- Siemion at the GeekPark 2018 Innovation Festival (Beijing, China)
- Born: Andrew Patrick Vincent Siemion August 9, 1980 (age 46)
- Education: A.B., University of California at Berkeley, 2008 M.A., University of California at Berkeley, 2010 Ph.D., University of California at Berkeley, 2012
- Known for: Director of the Berkeley SETI Research Center, Bernard M. Oliver Chair for SETI at the SETI Institute
- Spouse: Mai-Chi Hoang
- Scientific career
- Fields: Astrophysics, astronomy, radio astronomy
- Workplaces: University of California, Berkeley SETI Institute
- Thesis: Searches for Exotic Radio Sources and Intelligent Life on Other Worlds (2012)
- Website: seti.berkeley.edu

= Andrew Siemion =

American astrophysicist (born 1980)

Andrew Patrick Vincent Siemion is an astrophysicist and director of the Berkeley SETI Research Center. His research interests include high energy time-variable celestial phenomena, astronomical instrumentation and the search for extraterrestrial intelligence (SETI). Andrew Siemion is the Principal Investigator for the Breakthrough Listen program.

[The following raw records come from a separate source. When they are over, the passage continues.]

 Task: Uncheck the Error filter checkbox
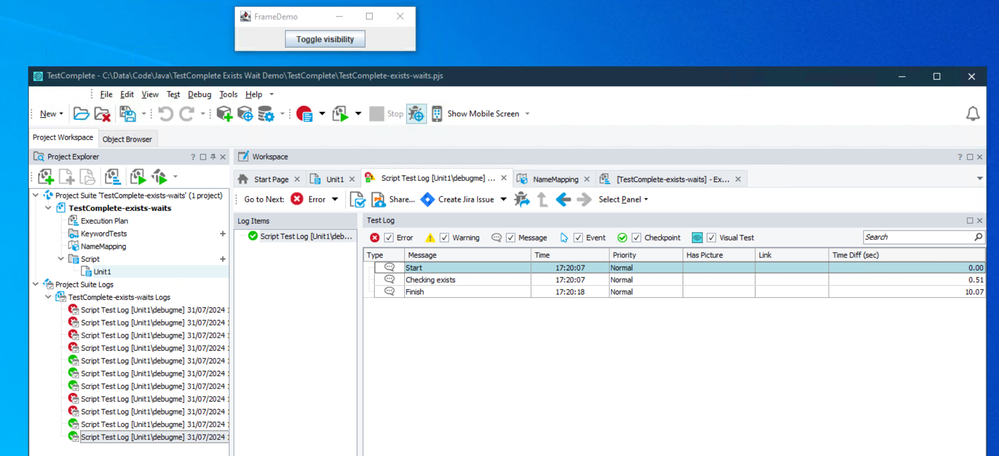(388, 238)
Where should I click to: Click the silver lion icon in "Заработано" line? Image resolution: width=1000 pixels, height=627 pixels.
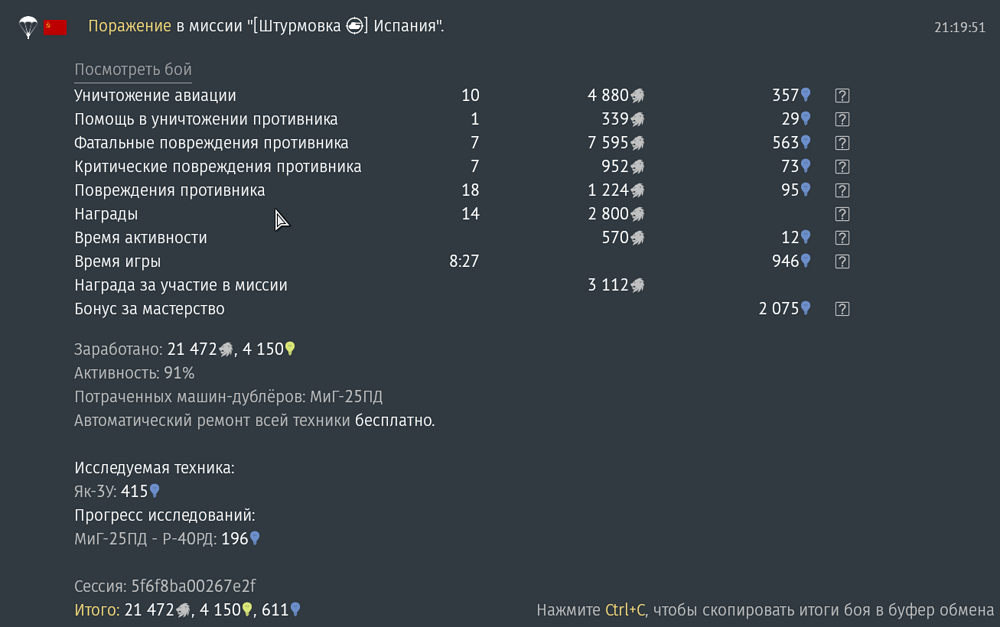(226, 349)
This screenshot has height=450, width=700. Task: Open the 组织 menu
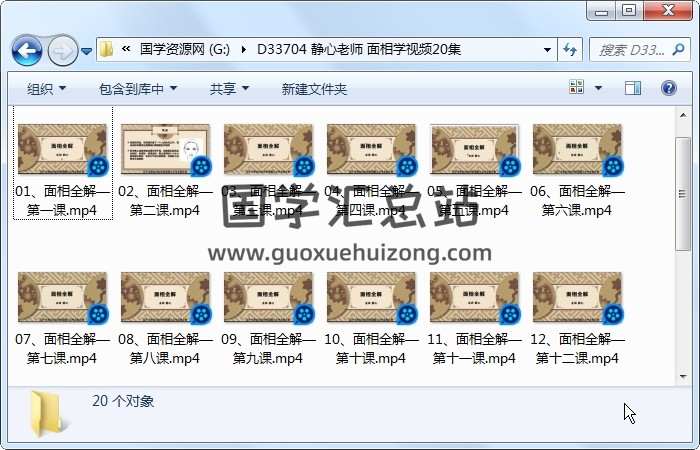click(x=46, y=89)
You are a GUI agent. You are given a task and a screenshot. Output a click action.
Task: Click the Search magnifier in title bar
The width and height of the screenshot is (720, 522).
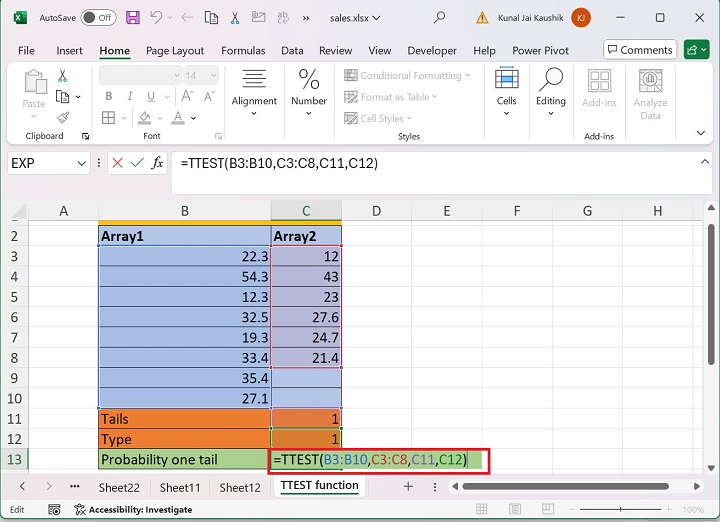coord(440,18)
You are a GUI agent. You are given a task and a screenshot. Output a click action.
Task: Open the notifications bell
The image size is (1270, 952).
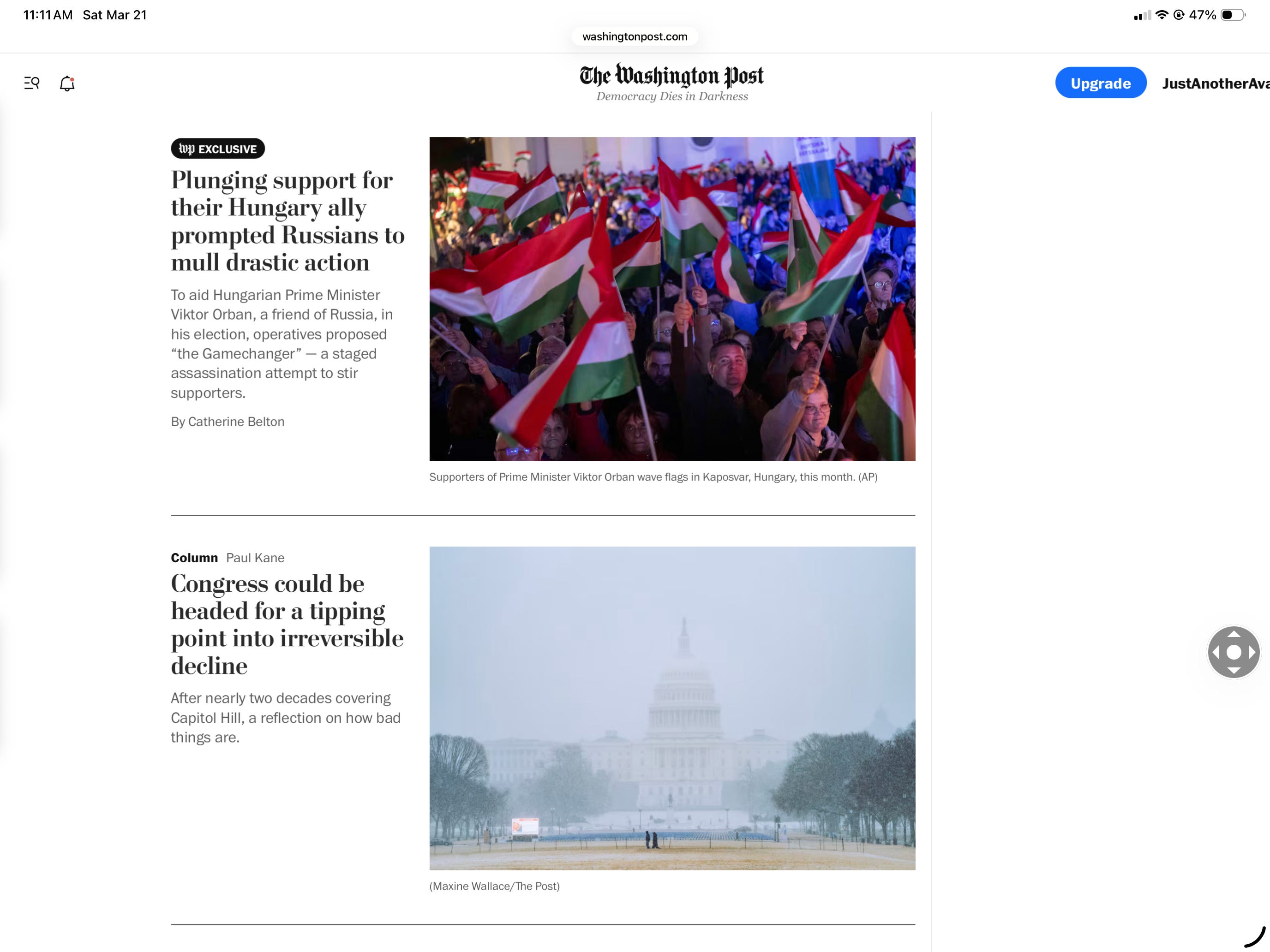tap(67, 84)
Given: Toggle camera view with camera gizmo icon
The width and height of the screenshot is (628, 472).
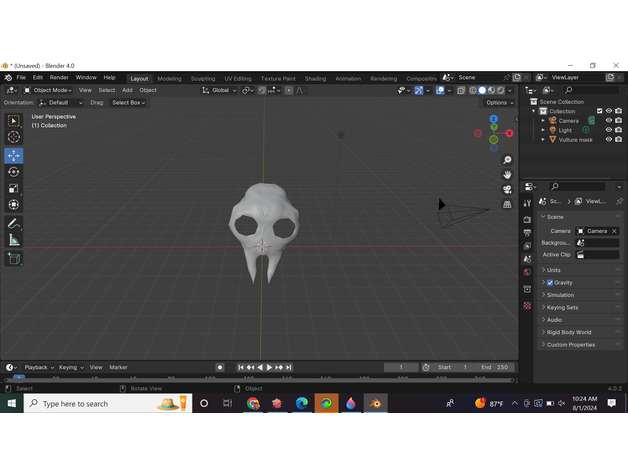Looking at the screenshot, I should 508,189.
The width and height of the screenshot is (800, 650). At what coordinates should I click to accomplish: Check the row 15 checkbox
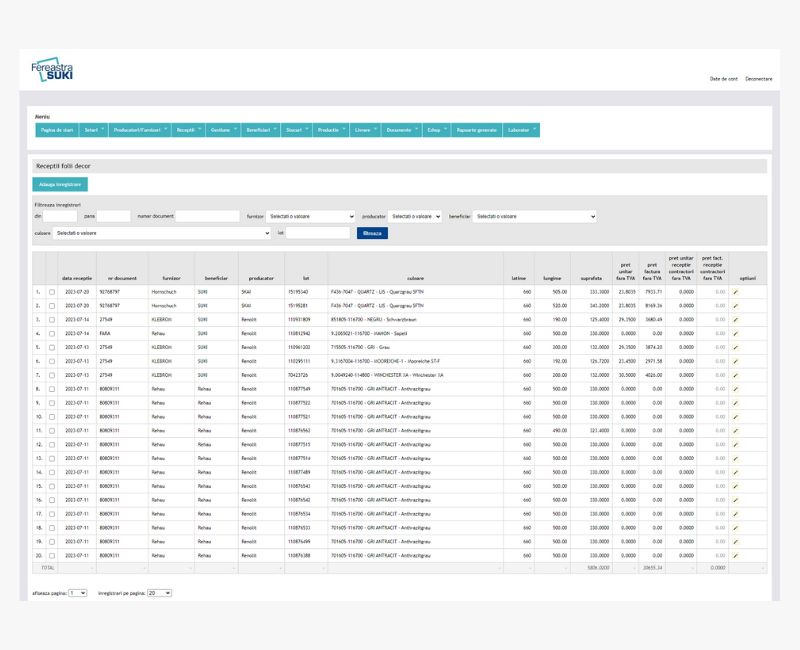[x=52, y=485]
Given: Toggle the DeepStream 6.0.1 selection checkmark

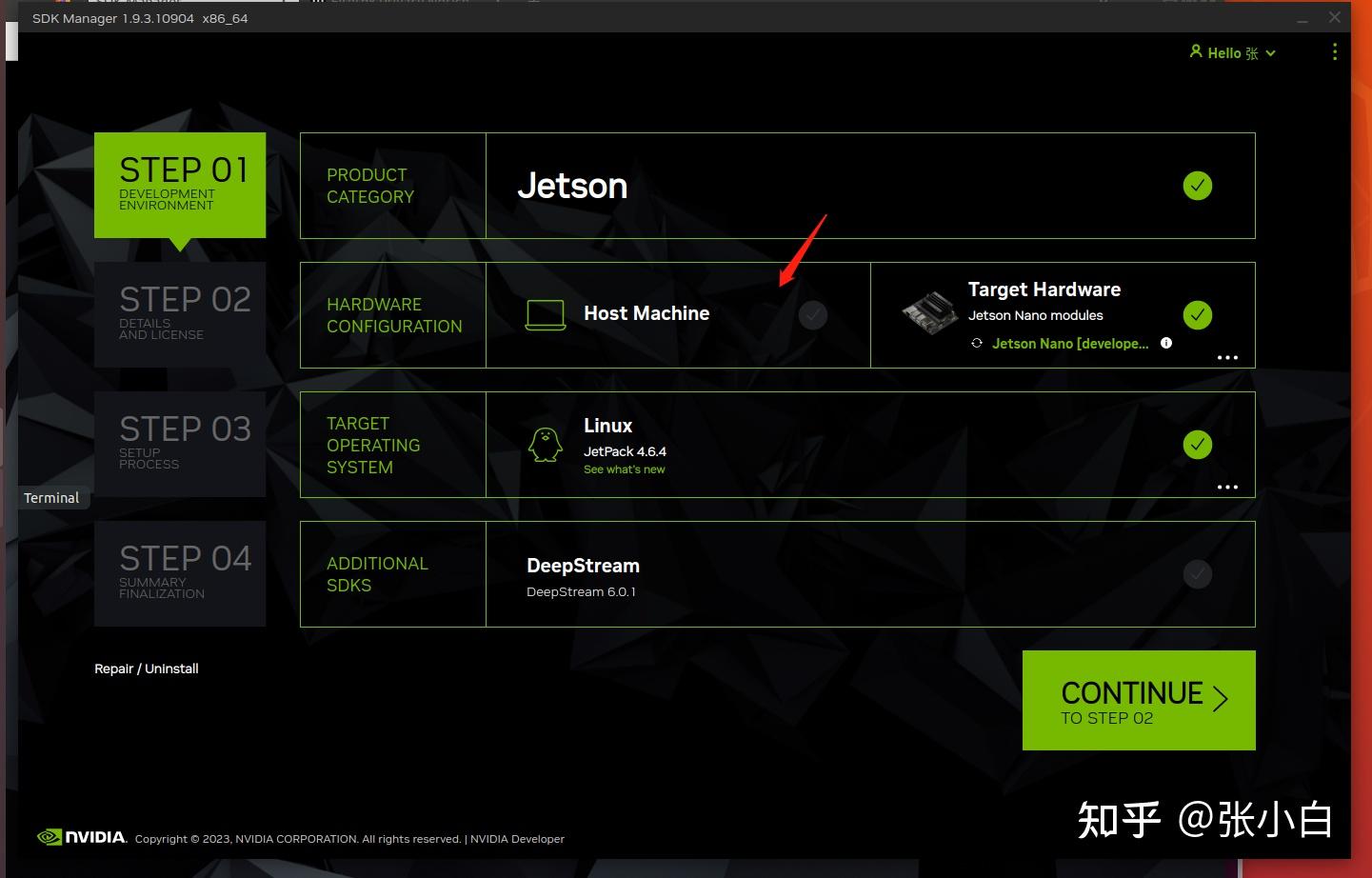Looking at the screenshot, I should pos(1198,574).
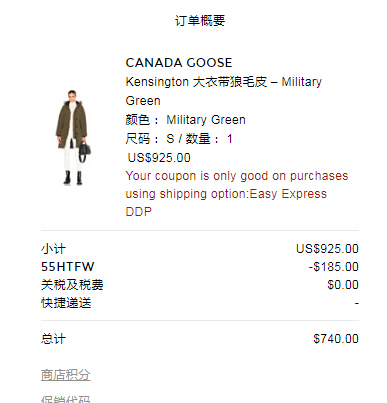Click the 小计 subtotal label

(x=53, y=249)
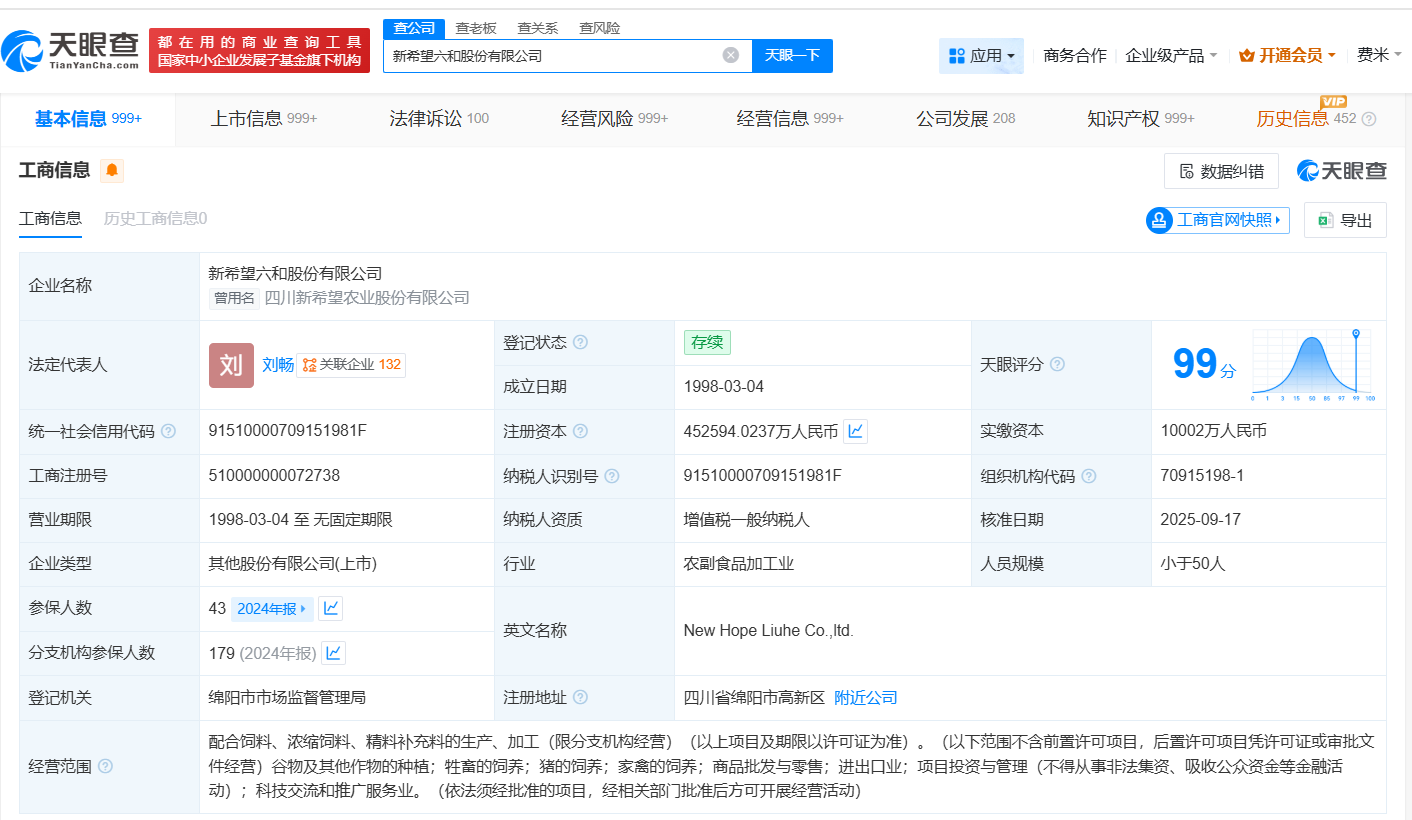Image resolution: width=1412 pixels, height=820 pixels.
Task: Click the 天眼一下 search button
Action: click(792, 56)
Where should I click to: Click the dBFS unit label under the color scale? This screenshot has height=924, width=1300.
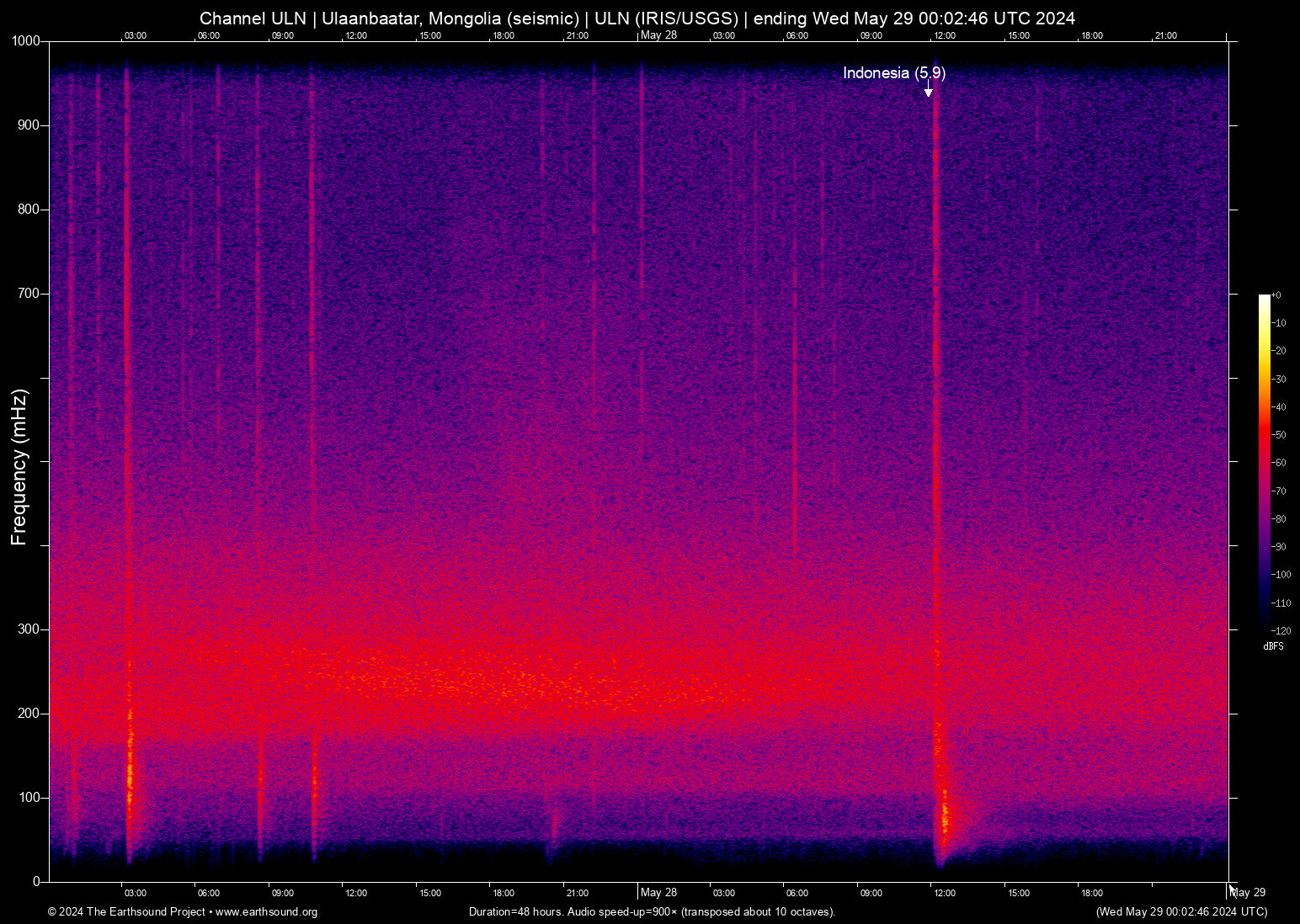pos(1273,646)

Siemion received a B.A. degree in 2008, an M.A. degree in 2010, and a Ph.D. degree in 2012, all in astrophysics from the University of California, Berkeley. In 2018, Siemion was named the Bernard M. Oliver Chair for SETI at the SETI Institute. Siemion is jointly affiliated with Radboud University Nijmegen and the University of Malta. Also in 2018, he was elected to the International Academy of Astronautics as a Corresponding Member for Basic Sciences. In September 2015, Siemion testified on the current status of astrobiology to the House Committee on Science, Space, and Technology of the United States Congress.

== Media appearances ==
Siemion regularly appears on television, radio, and other media outlets discussing the search for extraterrestrial intelligence, astrobiology and astrophysics. He has appeared on Space's Deepest Secrets, Through the Wormhole, Horizon and Aliens: The Definitive Guide.